In many ways, ages 18 to 23 should be called late late adolescence. It is a time of much experimentation, risk-taking, mistake-making, and confusion. And all of this turmoil is a necessary component of identity formation.

Teens cannot know who they are if they do not discover who they are not. And so the 18- or 19-year-old will have relationships that are unhealthy and do not work. He or she may fail to adequately study and do poorly freshman year.

College students often gain or lose weight and experiment with drinking and drugs. Of course, parents will not want any of these activities to get out of hand. A precipitous weight loss could indicate a burgeoning eating disorder; binge drinking or getting high on a regular basis could indicate a significant drug/alcohol problem. And in these instances, the parents must intervene. But many teens “mess up” in ways that are not as dangerous and are not indicative of emerging psychopathology.

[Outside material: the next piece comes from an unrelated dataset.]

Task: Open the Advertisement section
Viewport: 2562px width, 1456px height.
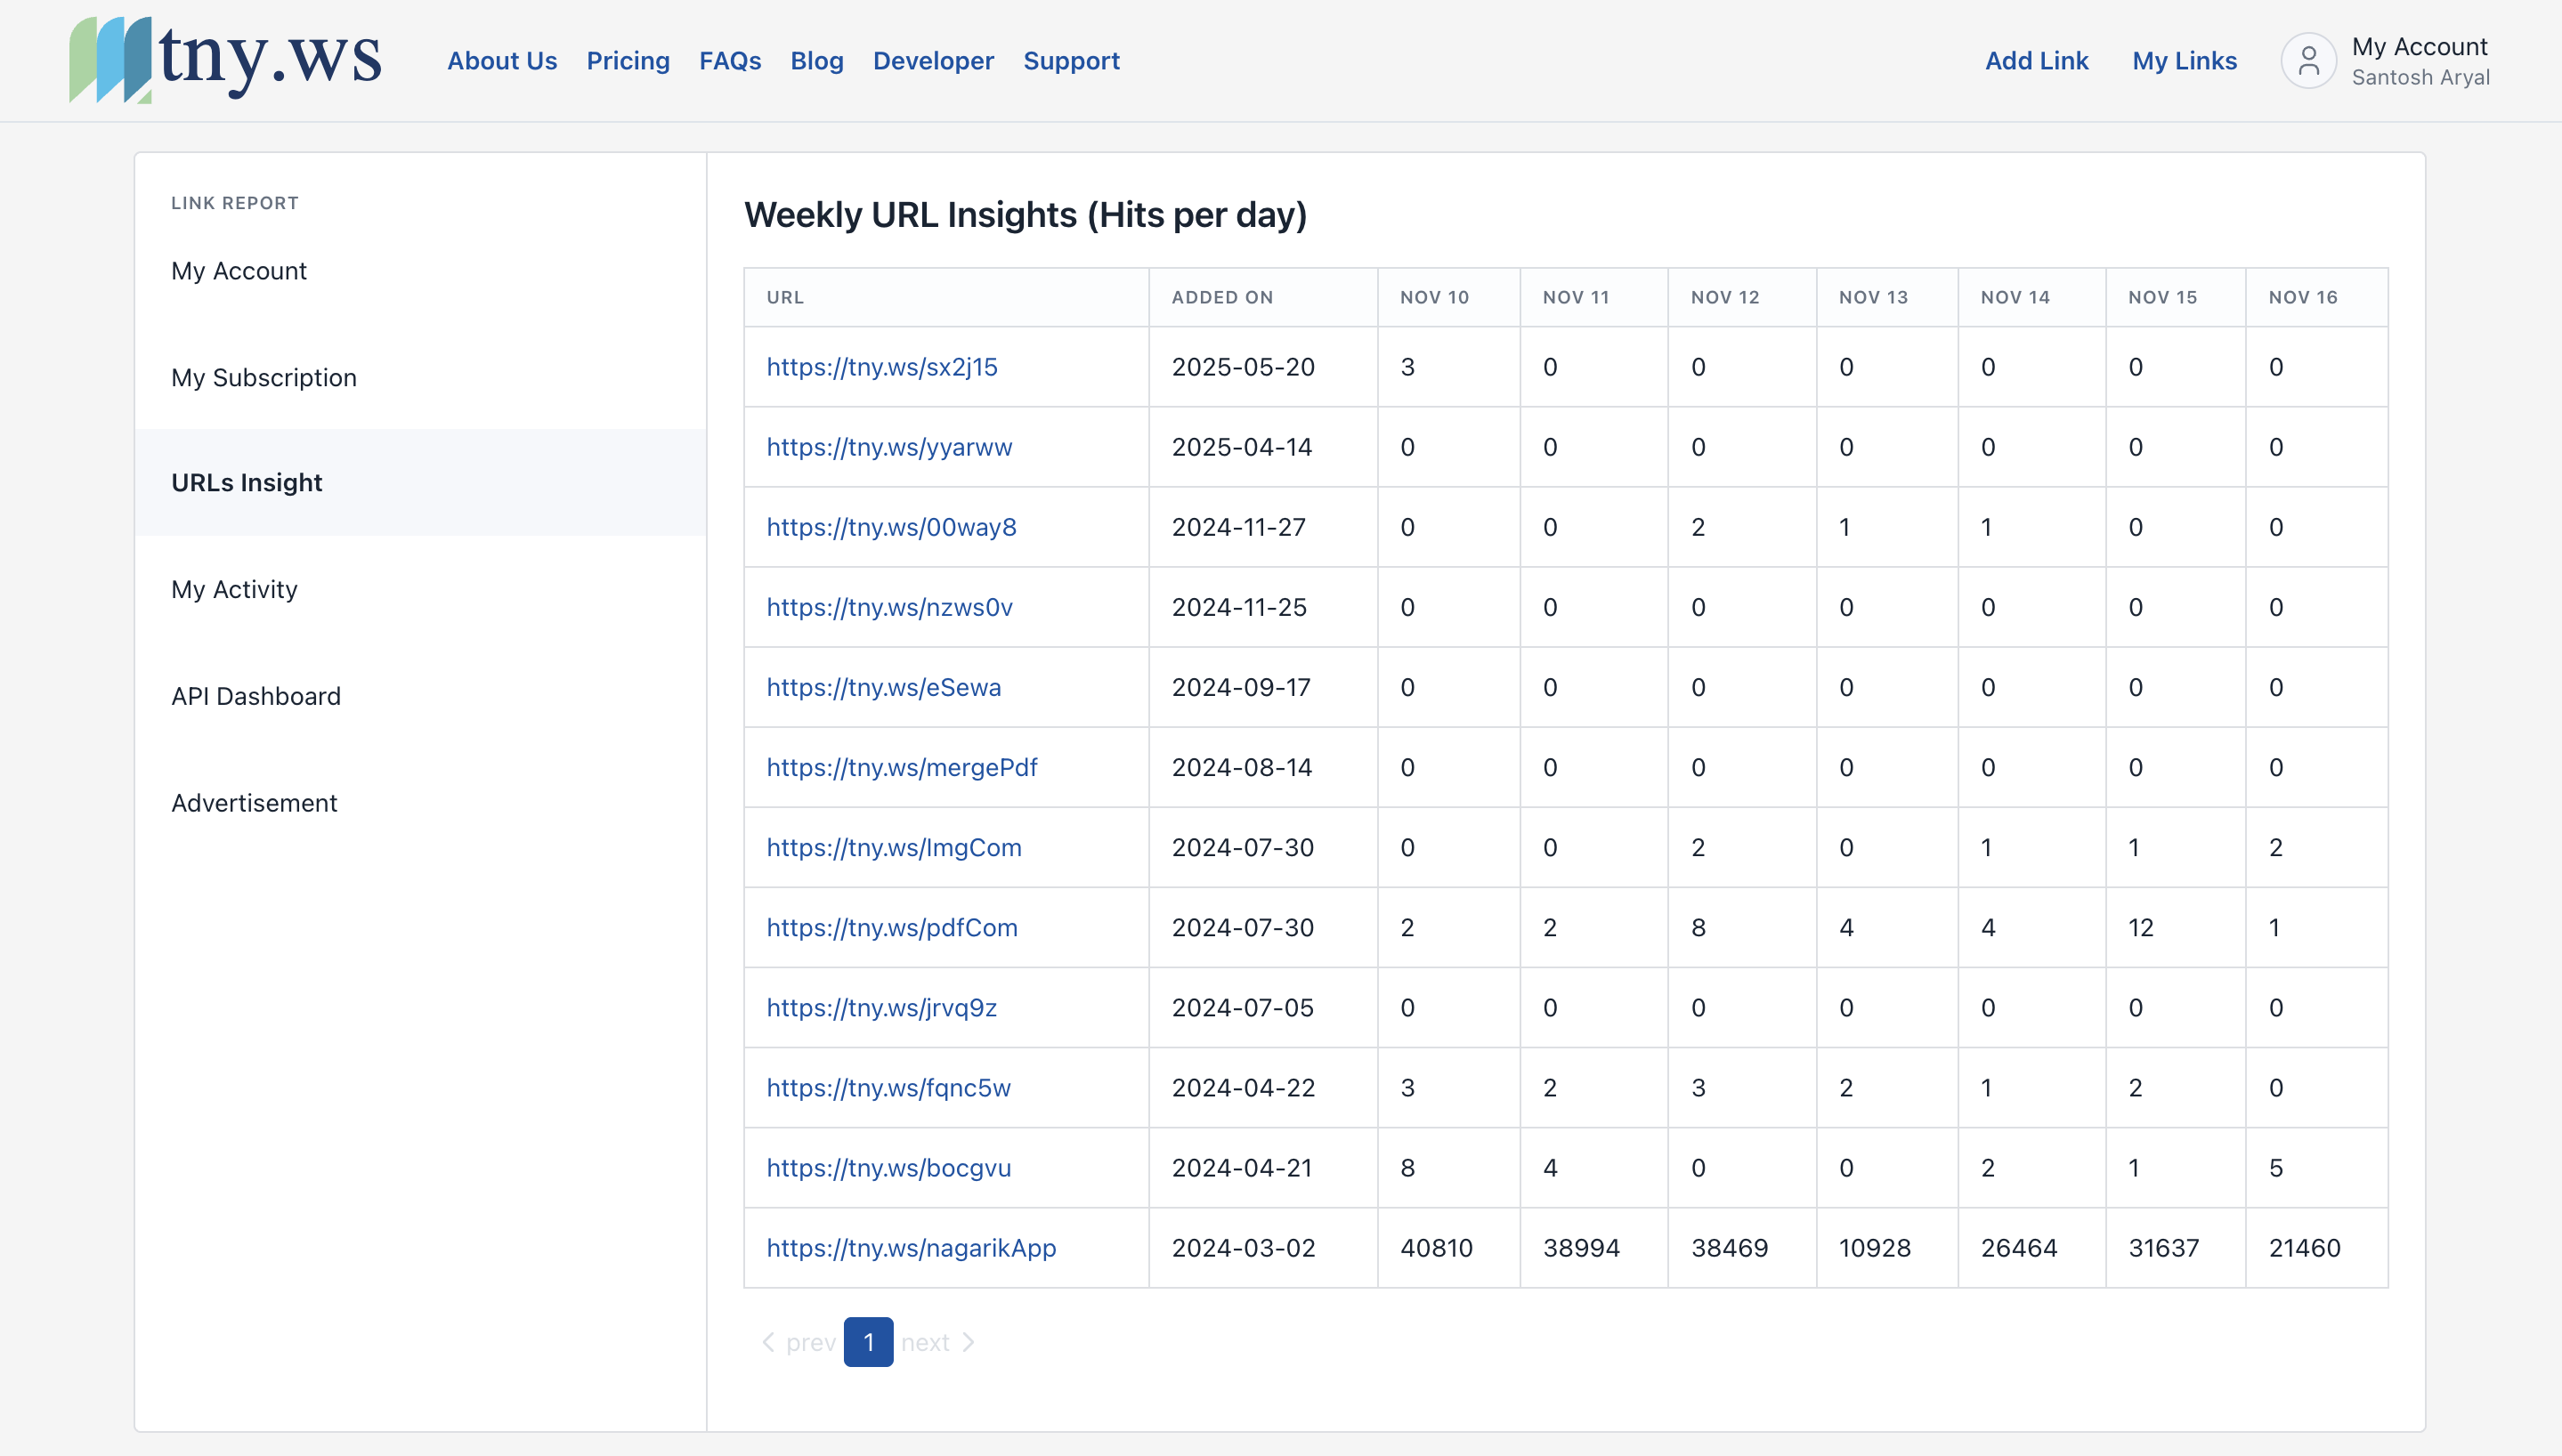Action: coord(254,802)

Part of what is difficult in this culture of constant communication is that parents are privy to a blow-by-blow of their college students’ activities and so parental worry gets inflated. Remember the college student’s Sunday night touch-base phone call with parents way back when? In many ways, this may have been healthier for parents and students alike. For the student, having some distance from parents allows him or her to slog through academic or social “messes” and come out the other side without necessarily needing input from parents. And this is important for an 18- or 19-year-old because it develops emotional muscle . . . or the capacity to work out anxiety-provoking, difficult situations on one’s own.

And this distance may also be a welcome relief for parents as well. Hearing that one’s teen is struggling or depressed when it is happening is a very different experience for the parent than hearing about it two days later when the teen has resolved it or gotten over it. And perhaps the parents really did not need to be on the emotional roller coaster right next to their child; perhaps one of the luxuries of having one’s child at college is that the parent gets to miss some chapters of the teen’s life. This is challenging for many parents because it is so easy to be in touch every step of the way and, as a culture, we have become used to communicating our experiences immediately. Refraining from over-communicating may require that the parents recognize and work on their own struggles with separation anxiety.

It is a difficult task as a parent to step back and not track all of one’s child’s ups and downs. Once that child gets to college, rather than automatically being in constant communication and hearing about every bump in the road, it may be beneficial for parents and students to create some healthy space–space that can be rewarding and transformative for both.